Some days are thrilling. I see God at work in marvelous ways and feel a new wind of the Holy Spirit blowing though the church.
And some days are too discouraging for words.
Today was one of those days when I just wanted to come home and cry.
In one situation after another, people were upset around the same issue: their personal feelings and preferences. They apparently believe that a pastor is a failure if he doesn't make people happy and do what they want. This blatant self-absorption is especially disheartening in the season of Lent. How could church-going people miss the reality that following Jesus is a way of self sacrifice?
Instead, people have it completely backwards.
The church and the pastor are supposed to do things their way -- even if their way is contrary to the United Methodist way or even good common sense. It's my way or they'll pay. So the letters come in. Ugly letters. Hateful letters. You just wouldn't believe what people will write. All kinds of personal attacks invariably signed at the end: "Love in Christ". That's what I call taking the Lord's name in vain.
People who say they "are not being fed". (If they go to worship with the critical mindset of the letter, there's no room for God's loving Spirit to move.) People who say their preacher is all over town but not in the office. (Which, of course, is a compliment to the preacher in my opinion. Preachers who spend all their time in the office are not out doing God's work in the world). Then, of course, there are complaints about the preacher preaching too long (although, God bless 'em, the people hang around and visit after church for another 30 minutes) and the preacher who told people they needed to change and hurt their feelings. (Did it ever occur to them that the preacher who DOESN'T call people to change is the failure?)
And people aren't only mad at the preacher.

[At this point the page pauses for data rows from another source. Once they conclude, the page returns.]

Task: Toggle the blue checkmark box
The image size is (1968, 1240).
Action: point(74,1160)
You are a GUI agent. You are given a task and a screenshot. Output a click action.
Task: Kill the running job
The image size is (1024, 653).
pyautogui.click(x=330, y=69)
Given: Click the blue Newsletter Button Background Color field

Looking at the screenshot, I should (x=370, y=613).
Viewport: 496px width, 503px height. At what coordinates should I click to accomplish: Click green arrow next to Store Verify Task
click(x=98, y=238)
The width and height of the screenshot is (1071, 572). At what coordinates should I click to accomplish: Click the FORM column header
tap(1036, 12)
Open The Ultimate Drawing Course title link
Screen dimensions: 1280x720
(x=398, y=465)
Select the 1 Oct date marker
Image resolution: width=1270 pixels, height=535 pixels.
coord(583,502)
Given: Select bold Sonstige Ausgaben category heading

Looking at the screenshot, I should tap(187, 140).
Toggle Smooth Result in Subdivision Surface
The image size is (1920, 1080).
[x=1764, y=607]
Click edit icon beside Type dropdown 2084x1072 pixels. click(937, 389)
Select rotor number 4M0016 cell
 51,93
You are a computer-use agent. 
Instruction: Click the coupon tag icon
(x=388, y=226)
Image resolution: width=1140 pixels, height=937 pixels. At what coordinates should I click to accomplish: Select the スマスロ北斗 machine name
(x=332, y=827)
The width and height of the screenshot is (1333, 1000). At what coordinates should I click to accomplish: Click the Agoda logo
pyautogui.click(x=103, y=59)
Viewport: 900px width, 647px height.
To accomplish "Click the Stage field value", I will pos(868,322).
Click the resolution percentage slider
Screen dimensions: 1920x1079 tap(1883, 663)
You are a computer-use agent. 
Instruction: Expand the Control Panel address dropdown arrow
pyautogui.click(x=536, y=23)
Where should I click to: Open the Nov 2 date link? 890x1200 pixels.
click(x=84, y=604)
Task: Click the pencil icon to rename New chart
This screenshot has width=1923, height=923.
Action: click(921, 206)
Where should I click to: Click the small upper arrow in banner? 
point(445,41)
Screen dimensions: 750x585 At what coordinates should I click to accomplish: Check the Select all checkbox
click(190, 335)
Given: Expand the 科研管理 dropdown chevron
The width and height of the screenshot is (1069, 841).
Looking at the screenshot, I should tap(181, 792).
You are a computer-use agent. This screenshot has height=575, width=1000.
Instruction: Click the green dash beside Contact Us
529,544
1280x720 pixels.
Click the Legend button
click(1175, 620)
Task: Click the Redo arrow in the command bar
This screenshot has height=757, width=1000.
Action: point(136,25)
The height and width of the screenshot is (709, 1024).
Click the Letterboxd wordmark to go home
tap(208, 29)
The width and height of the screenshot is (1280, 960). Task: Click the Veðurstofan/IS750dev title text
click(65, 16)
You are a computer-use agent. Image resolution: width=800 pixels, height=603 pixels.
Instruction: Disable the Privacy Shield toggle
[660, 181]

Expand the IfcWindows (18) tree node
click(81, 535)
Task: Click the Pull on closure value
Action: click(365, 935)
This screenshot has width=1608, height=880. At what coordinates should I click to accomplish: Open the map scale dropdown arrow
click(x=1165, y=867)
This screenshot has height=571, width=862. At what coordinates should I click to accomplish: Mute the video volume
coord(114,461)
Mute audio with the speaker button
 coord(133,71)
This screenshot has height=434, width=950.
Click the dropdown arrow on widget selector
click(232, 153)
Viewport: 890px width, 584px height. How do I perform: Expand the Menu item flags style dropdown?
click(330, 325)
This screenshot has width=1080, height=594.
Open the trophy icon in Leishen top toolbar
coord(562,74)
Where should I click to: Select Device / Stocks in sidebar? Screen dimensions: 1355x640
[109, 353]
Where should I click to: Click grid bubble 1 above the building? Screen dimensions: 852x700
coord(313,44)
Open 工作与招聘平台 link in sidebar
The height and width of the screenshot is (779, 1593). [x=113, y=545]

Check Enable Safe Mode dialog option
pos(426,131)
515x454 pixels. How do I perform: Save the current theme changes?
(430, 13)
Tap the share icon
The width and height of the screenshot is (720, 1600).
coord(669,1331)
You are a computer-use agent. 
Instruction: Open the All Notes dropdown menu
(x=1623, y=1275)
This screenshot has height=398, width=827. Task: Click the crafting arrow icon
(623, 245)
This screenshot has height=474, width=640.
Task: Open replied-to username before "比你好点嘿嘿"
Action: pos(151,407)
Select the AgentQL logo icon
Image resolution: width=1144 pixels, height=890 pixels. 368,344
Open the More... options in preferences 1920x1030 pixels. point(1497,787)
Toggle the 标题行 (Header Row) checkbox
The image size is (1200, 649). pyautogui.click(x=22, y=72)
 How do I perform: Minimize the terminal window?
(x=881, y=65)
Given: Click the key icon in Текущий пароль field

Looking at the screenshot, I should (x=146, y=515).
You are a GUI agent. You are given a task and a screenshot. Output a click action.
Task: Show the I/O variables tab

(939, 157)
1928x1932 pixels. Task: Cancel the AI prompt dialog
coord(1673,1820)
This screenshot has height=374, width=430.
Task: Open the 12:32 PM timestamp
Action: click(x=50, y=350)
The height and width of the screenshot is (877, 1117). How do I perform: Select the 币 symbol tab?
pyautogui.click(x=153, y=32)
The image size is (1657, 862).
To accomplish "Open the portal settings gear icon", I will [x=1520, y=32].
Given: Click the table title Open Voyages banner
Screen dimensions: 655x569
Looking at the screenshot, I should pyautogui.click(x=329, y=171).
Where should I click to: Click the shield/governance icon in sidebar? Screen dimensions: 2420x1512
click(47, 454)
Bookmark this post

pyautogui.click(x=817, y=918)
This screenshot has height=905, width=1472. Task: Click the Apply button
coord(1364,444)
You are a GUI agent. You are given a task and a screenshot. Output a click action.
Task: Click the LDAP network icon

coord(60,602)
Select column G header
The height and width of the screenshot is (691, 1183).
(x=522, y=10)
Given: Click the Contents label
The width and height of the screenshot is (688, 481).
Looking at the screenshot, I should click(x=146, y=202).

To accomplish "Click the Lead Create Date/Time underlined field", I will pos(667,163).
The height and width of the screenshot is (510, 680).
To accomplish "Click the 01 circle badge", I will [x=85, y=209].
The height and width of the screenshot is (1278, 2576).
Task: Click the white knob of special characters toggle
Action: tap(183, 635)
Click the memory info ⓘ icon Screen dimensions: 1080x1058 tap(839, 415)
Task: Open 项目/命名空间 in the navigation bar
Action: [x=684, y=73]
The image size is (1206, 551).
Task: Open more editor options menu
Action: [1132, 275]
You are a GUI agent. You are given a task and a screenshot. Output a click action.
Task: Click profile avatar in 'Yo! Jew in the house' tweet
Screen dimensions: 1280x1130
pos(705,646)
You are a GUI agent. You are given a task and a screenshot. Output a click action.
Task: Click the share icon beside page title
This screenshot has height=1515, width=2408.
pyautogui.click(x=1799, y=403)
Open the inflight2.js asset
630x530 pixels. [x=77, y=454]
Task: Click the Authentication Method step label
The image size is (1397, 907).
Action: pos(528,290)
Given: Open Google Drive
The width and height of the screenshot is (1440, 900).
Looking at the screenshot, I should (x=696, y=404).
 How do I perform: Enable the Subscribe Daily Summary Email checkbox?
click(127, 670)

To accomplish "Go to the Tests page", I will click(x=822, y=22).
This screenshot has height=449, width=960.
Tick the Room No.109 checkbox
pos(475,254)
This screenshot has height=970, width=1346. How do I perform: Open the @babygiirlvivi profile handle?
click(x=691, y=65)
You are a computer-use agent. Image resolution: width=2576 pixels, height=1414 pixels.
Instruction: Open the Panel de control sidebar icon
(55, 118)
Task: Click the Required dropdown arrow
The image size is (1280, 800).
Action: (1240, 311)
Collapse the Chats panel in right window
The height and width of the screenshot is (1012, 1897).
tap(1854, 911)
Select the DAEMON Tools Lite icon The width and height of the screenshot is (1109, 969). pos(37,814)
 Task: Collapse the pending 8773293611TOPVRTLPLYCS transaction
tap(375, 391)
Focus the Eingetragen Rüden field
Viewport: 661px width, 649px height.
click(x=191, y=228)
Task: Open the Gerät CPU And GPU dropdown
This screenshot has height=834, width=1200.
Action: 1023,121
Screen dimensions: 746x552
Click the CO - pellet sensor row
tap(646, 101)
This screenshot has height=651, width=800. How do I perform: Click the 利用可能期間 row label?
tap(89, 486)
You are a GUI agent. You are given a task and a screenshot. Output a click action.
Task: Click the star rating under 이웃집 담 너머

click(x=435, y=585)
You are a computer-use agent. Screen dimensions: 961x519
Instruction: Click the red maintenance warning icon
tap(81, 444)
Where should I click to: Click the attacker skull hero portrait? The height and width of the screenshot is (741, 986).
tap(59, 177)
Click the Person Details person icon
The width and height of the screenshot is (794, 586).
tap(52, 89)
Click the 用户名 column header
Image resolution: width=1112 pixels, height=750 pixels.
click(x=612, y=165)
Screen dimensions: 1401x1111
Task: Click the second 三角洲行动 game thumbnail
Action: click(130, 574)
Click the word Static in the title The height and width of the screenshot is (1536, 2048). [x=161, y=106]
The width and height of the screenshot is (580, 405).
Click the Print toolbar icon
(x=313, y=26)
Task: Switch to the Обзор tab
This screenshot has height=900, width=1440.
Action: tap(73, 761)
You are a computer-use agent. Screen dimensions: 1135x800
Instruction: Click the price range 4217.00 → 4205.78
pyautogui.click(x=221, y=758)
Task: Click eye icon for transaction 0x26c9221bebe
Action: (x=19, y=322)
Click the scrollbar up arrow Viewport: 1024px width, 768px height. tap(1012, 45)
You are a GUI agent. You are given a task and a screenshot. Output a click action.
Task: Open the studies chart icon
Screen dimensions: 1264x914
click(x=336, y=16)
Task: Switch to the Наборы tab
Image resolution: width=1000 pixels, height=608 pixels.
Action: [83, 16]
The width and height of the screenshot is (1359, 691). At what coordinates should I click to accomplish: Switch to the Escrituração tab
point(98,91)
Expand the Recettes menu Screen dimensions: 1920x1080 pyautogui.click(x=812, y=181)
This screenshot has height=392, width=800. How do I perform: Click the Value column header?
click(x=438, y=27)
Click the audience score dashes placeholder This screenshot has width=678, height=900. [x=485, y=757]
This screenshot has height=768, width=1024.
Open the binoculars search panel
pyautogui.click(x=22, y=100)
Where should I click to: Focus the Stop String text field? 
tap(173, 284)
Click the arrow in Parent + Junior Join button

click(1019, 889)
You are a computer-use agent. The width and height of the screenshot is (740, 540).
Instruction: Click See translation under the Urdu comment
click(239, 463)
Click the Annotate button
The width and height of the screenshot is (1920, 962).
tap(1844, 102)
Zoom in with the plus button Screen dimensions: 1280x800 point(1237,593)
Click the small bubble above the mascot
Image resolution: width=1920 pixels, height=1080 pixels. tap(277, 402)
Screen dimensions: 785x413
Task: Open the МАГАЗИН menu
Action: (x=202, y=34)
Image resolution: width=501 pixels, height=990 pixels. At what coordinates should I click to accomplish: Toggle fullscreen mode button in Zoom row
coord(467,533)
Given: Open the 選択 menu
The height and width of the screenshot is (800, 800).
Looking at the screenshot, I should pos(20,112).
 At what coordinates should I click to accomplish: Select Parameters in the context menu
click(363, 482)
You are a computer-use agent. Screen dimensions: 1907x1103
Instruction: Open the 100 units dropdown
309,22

They are also mad at each other. Fighting about money. Arguing about expenses. Mad because decisions get made by a handful of people in the parking lot instead of at the official meetings. Constant carping.
Tonight, I heard the inspiring story of Bethanie Hamilton. Five years ago, she was attacked by a shark and lost her left arm. She nearly died. But now, she is surfing again. When asked how she could go back to surfing after surviving such a vicious attack, she said, "Well, it all comes down to this: my love for surfing overcame my fear of sharks."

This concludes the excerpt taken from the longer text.